ECLI:NL:PHR:2009:BK3572
Parket bij de Hoge Raad
- Mr. L. Strikwerda
- Rechtspraak.nl
Verzoek tot vaststelling van Nederlanderschap op grond van de Rijkswet op het Nederlanderschap
In deze zaak gaat het om een verzoek tot vaststelling van het Nederlanderschap van de verzoekster, die in cassatie is gegaan tegen een beschikking van de rechtbank 's-Gravenhage van 17 april 2008. De rechtbank had het verzoek van de verzoekster, ingediend op basis van artikel 17 van de Rijkswet op het Nederlanderschap, afgewezen. De verzoekster heeft cassatie ingesteld, waarbij de Staat der Nederlanden als verweerder optreedt. De Hoge Raad heeft de zaak in behandeling genomen en de Procureur-Generaal heeft een conclusie opgesteld.

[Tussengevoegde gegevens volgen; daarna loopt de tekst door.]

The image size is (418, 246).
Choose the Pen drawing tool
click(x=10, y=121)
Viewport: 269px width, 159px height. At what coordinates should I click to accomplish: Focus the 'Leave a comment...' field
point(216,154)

De conclusie van de Procureur-Generaal stelt dat het cassatieberoep niet kan leiden tot cassatie en dat er geen rechtsvragen zijn die in het belang van de rechtseenheid of de rechtsontwikkeling beantwoord moeten worden. De zaak komt daarom in aanmerking voor een verkorte conclusie. De Procureur-Generaal heeft de klachten van de verzoekster beoordeeld en geconcludeerd dat de eerste klacht, die betrekking heeft op de uitleg van artikel 6 lid 4 van de Toescheidingsovereenkomst inzake nationaliteiten tussen het Koninkrijk der Nederlanden en de Republiek Suriname, niet voldoet aan de eisen die aan een cassatieklacht worden gesteld. De rechtbank heeft de bepaling correct geïnterpreteerd en de feiten ondersteunen haar oordeel.
De tweede klacht van de verzoekster, die stelt dat de rechtbank ten onrechte heeft geoordeeld dat zij geen rechtsgeldig gebruik heeft gemaakt van de optiemogelijkheid van artikel 6 lid 4 TOS, faalt eveneens. De rechtbank heeft zich niet uitgesproken over de rechtsgeldigheid van het gebruik van de optiemogelijkheid, maar heeft vastgesteld dat de verzoekster geen beroep op deze mogelijkheid kon doen. De conclusie van de Procureur-Generaal strekt tot verwerping van het cassatieberoep met toepassing van artikel 81 van de Wet op de rechterlijke organisatie.